Table 2 Percentage of breast cancer deaths by LNR and pN stage for varying total numbers of nodes removed
Figure 1

Kaplan-Meier breast cancer specific survival estimates according to the number of nodes removed. (a) shows overall survival for pN1 (1–3) stage. Numbers in parentheses indicate total number and number at risk. (b) shows overall survival for pN1 (1–3) stage by LNR. Numbers in parentheses indicate total number and number at risk. There were no cases from high risk LNR for ≤ 15 nodes removed. All cases for pN1 stage were low-risk LNR for > 15 nodes removed. P values are from the log rank-test with intermediate LNR as the reference.

For patients with 10 or more positive nodes (pN3) mortality was over 60% irrespective of LNR in a clinical setting where most oncologists would advise post-mastectomy RT. For pN2 disease (4–9 nodes positive), LNR only made a difference in the setting where ≤ 10 nodes were dissected again implying that if the denominator increased to 15 or more, more patients would have had disease that would have been pN3 (≥10 N+) (Table 2).

We also analyzed LNR by number of nodes dissected (all patients or ≤ 15 or >15) (Table 3). Although increasing LNR was a predictor of breast cancer mortality for all patients by univariate or multivariate analysis, it once again lost its significance when more than 15 nodes were identified (Table 3). In a multivariate analysis the relative risk of death (RR) decreased from 2.20 to 1.05 for intermediate-risk LNR and from 3.07 to 2.64 for high-risk while P values increased from 0.027 to 0.957 for intermediate-risk LNR and 0.018 to 0.322 for high-risk with the number of nodes removed increasing from > 5 to > 15.

Table 3 Results of univariate and multivariate survival analysis at 10-year follow up


LNR has been widely demonstrated to be a useful alternative to predict survival in many cancers including lung cancer (Matsuguma et al. 2012; Jonnalagadda et al. 2011), colon cancer (Greenberg et al. 2011; Berger et al. 2005), pancreas (Berger et al. 2004), bladder (Herr 2003), gastric cancer (Tong et al. 2011; Hong et al. 2011) and particular breast cancer (Schiffman et al. 2011; Vinh-Hung et al. 2009; Danko et al. 2010; Chagpar et al. 2011). In contrast to many other studies, we found that LNR was not important if an adequate axillary dissection was performed. We hypothesise that LNR is a problem of the denominator. When patients with breast cancer have a nodal dissection identifying more than 15 nodes, LNR loses its significance.

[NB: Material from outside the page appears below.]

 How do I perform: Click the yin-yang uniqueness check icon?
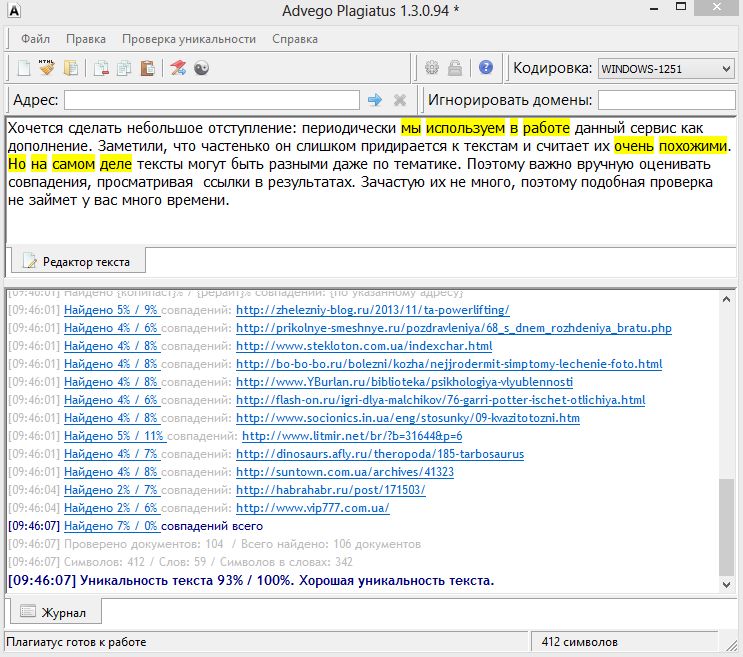click(x=202, y=68)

Woodward et al. (2006) conducted a systematic review based on 24 studies published from 1994 to 2005 totaling 32,299 patients supporting the greater prognostic value of LNR compared to number of involved nodes. Table 4 shows the prognostic value of LNR for more recent studies published since 2008 and these studies again confirmed the superiority of LNR (Schiffman et al. 2011; Vinh-Hung et al. 2009; Danko et al. 2010; Chagpar et al. 2011; Saxena et al. 2012; Truong et al. 2008; Li et al. 2012; Duraker et al. 2013; Dings et al. 2013). However, in these studies all patients were included in the analysis and the denominator of LNR (number of nodes removed) starting from one node found leading to high LNR’s when the denominator was low and reduced survival simply because of under-staging of the axilla. Similar to our study all of these studies but one examined the prognostic value of LNR after adjustment for pN stage. We found that LNR was no longer significant when the denominator was >10 (Tables 2 and 3) and particularly when >15 nodes were identified (Table 3).

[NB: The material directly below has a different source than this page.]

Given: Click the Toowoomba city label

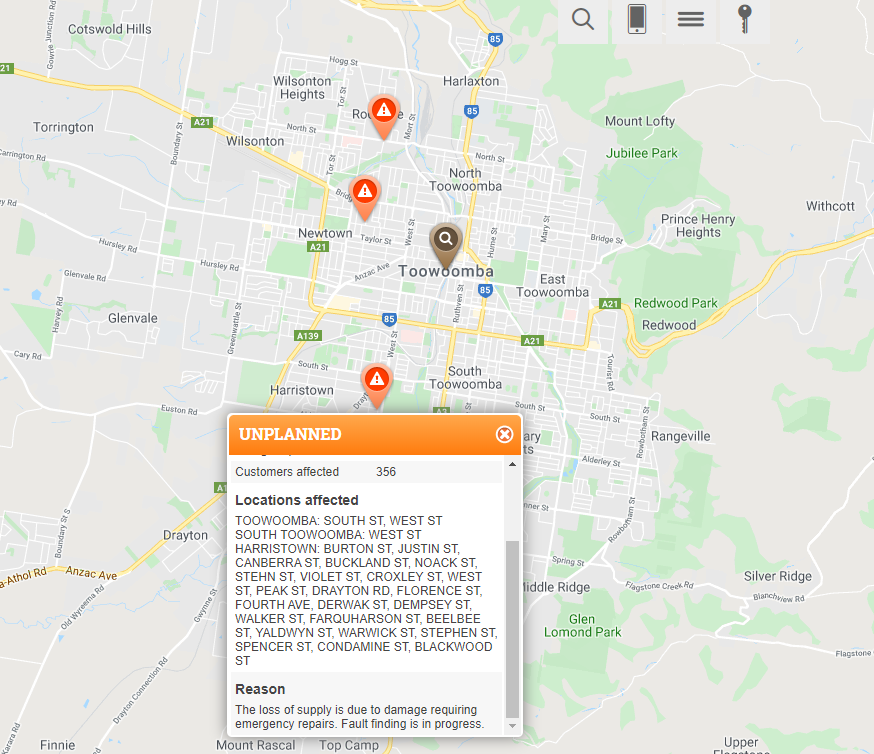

Table 4 Recent studies (2008–2013) of ratios of involved nodes in breast cancer

The likelihood of finding positive nodes in the axilla increases with the number of nodes removed, similarly the likelihood of having residual disease in the axilla decreases with more extensive dissection (Krag & Single 2003; McMasters 2003). In this study, LNR appeared to be important only for patients who had <10 nodes identified by the pathologist after an axillary dissection. Once the level of dissection of the axilla increased to 10 or more nodes and particularly more than 15 nodes, LNR was not significant in a multivariate analysis.

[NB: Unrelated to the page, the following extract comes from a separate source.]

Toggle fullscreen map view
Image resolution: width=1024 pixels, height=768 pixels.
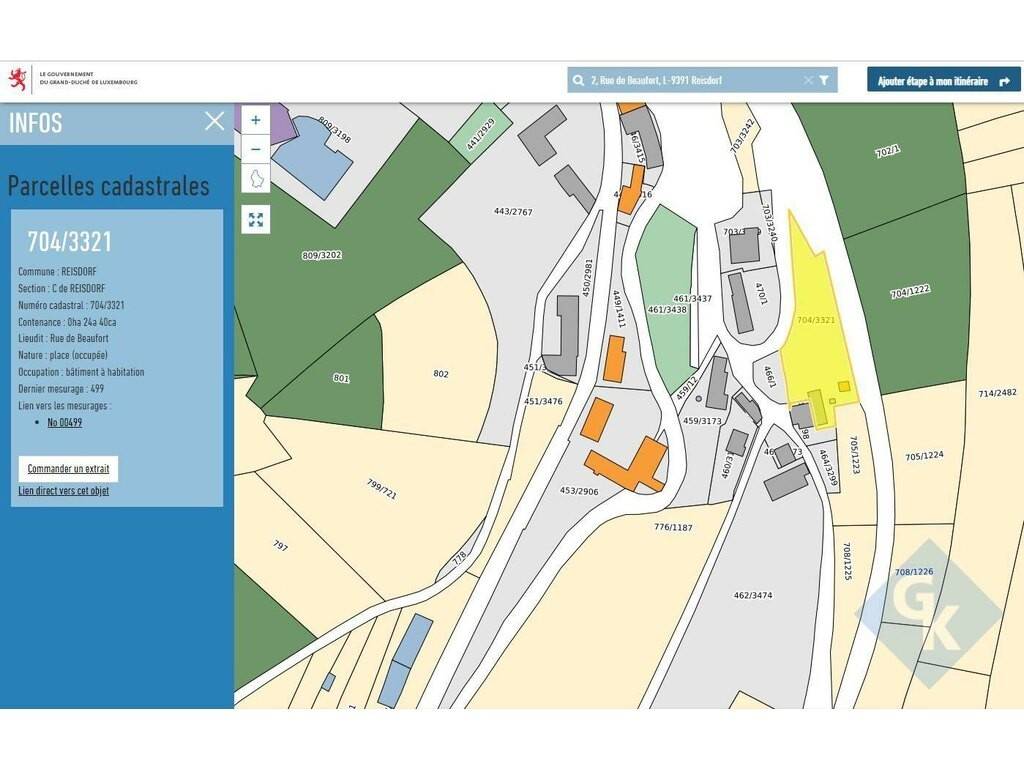coord(256,219)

The study demonstrates that the LNR predicted survival more accurately than pN stage for all patients and when both ≤ 15 or > 15 nodes removed were included in the analysis (Table 3) consistent with other studies in which all patients with varying node counts were included in the analysis (Vinh-Hung et al. 2009; Voordeckers et al. 2004; Truong et al. 2005; Ahn et al. 2011). In our series, almost half of our patients (45.9%) had a denominator of >15 nodes removed. In a large study from the Netherlands, 37.4% of patients had > 15 nodes removed (Dings et al. 2013). In a multivariate analysis relative risk of dying (RR) increased from 1.28 to 4.31 for pN2 (4-9 N+) and from 1.31 to 5.03 for pN3 (≥10 N+) and P values decreased from 0.5 to 0.073 for pN2 and 0.53 to 0.073 for pN3 with the number of nodes removed increasing from > 5 to > 15 (Table 3).

It is likely that some patients from the intermediate-risk LNR were understaged as pN1 stage as a result of the small number of nodes removed (Table 2). Further, this conclusion is supported by the number of positive nodes in the intermediate-risk LNR (median = 3, range, 2–3) for groups where ≤ 10 or ≤ 15 nodes removed. When ≤ 15 nodes are removed, there is a greater probability that some patients with ≥ 4 positive nodes will be misclassified as having one to three positive nodes. This is in contrast to those patients where > 15 nodes are removed where all pN1 patients were from the low-risk LNR.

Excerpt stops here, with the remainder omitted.